**Instruction**
Rewrite the records with every "bolt hole" changed to "mounting hole" and everything else unchanged.

Item coordinate data
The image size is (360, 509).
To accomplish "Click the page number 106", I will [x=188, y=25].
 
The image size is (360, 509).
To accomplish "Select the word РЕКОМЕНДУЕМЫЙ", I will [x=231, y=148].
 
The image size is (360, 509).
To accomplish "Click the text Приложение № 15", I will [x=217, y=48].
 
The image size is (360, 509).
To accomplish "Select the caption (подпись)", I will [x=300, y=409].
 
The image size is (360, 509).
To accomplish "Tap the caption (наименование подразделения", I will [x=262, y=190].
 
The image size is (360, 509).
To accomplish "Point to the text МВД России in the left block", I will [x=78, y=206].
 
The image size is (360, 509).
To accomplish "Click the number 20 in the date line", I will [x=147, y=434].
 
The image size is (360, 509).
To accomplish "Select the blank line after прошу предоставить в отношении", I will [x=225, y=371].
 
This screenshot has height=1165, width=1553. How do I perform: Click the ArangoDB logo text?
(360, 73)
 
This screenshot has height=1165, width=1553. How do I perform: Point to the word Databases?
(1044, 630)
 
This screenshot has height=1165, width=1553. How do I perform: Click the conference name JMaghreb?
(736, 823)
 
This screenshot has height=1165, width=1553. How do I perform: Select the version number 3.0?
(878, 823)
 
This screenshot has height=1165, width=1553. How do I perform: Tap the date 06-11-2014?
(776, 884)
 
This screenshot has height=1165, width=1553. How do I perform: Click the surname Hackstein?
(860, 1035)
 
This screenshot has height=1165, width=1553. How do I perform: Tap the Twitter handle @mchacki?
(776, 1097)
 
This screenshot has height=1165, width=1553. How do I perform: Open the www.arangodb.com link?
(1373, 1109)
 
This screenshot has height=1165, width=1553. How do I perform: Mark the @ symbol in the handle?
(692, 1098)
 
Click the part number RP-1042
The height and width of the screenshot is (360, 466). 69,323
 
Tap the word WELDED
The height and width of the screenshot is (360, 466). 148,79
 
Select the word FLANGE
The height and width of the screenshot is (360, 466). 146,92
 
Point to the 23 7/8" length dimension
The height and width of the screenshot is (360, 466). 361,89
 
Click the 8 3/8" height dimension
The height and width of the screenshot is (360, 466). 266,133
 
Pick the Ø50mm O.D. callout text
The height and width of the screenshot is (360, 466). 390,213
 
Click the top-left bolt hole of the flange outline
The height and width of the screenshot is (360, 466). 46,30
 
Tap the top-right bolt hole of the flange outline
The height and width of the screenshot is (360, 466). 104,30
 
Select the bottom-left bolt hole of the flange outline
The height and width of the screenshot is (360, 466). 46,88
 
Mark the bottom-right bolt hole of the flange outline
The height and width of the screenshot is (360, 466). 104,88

**The completed task**
The image size is (360, 509).
To accomplish "Click the page number 106", I will [x=188, y=25].
 
The image size is (360, 509).
To accomplish "Select the word РЕКОМЕНДУЕМЫЙ", I will [x=231, y=148].
 
The image size is (360, 509).
To accomplish "Click the text Приложение № 15", I will [x=217, y=48].
 
The image size is (360, 509).
To accomplish "Select the caption (подпись)", I will [x=300, y=409].
 
The image size is (360, 509).
To accomplish "Tap the caption (наименование подразделения", I will [x=262, y=190].
 
The image size is (360, 509).
To accomplish "Point to the text МВД России in the left block", I will [x=78, y=206].
 
The image size is (360, 509).
To accomplish "Click the number 20 in the date line", I will [x=147, y=434].
 
The image size is (360, 509).
To accomplish "Select the blank line after прошу предоставить в отношении", I will [x=225, y=371].
 
This screenshot has height=1165, width=1553. How do I perform: Click the ArangoDB logo text?
(360, 73)
 
This screenshot has height=1165, width=1553. How do I perform: Point to the word Databases?
(1044, 630)
 
This screenshot has height=1165, width=1553. How do I perform: Click the conference name JMaghreb?
(736, 823)
 
This screenshot has height=1165, width=1553. How do I perform: Select the version number 3.0?
(878, 823)
 
This screenshot has height=1165, width=1553. How do I perform: Tap the date 06-11-2014?
(776, 884)
 
This screenshot has height=1165, width=1553. How do I perform: Click the surname Hackstein?
(860, 1035)
 
This screenshot has height=1165, width=1553. How do I perform: Tap the Twitter handle @mchacki?
(776, 1097)
 
This screenshot has height=1165, width=1553. How do I perform: Open the www.arangodb.com link?
(1373, 1109)
 
This screenshot has height=1165, width=1553. How do I perform: Mark the @ symbol in the handle?
(692, 1098)
 
Click the part number RP-1042
The height and width of the screenshot is (360, 466). 69,323
 
Tap the word WELDED
The height and width of the screenshot is (360, 466). 148,79
 
Select the word FLANGE
The height and width of the screenshot is (360, 466). 146,92
 
Point to the 23 7/8" length dimension
The height and width of the screenshot is (360, 466). 361,89
 
Click the 8 3/8" height dimension
The height and width of the screenshot is (360, 466). 266,133
 
Pick the Ø50mm O.D. callout text
The height and width of the screenshot is (360, 466). 390,213
 
Click the top-left mounting hole of the flange outline
The height and width of the screenshot is (360, 466). 46,30
 
Tap the top-right mounting hole of the flange outline
The height and width of the screenshot is (360, 466). 104,30
 
Select the bottom-left mounting hole of the flange outline
The height and width of the screenshot is (360, 466). 46,88
 
Mark the bottom-right mounting hole of the flange outline
The height and width of the screenshot is (360, 466). 104,88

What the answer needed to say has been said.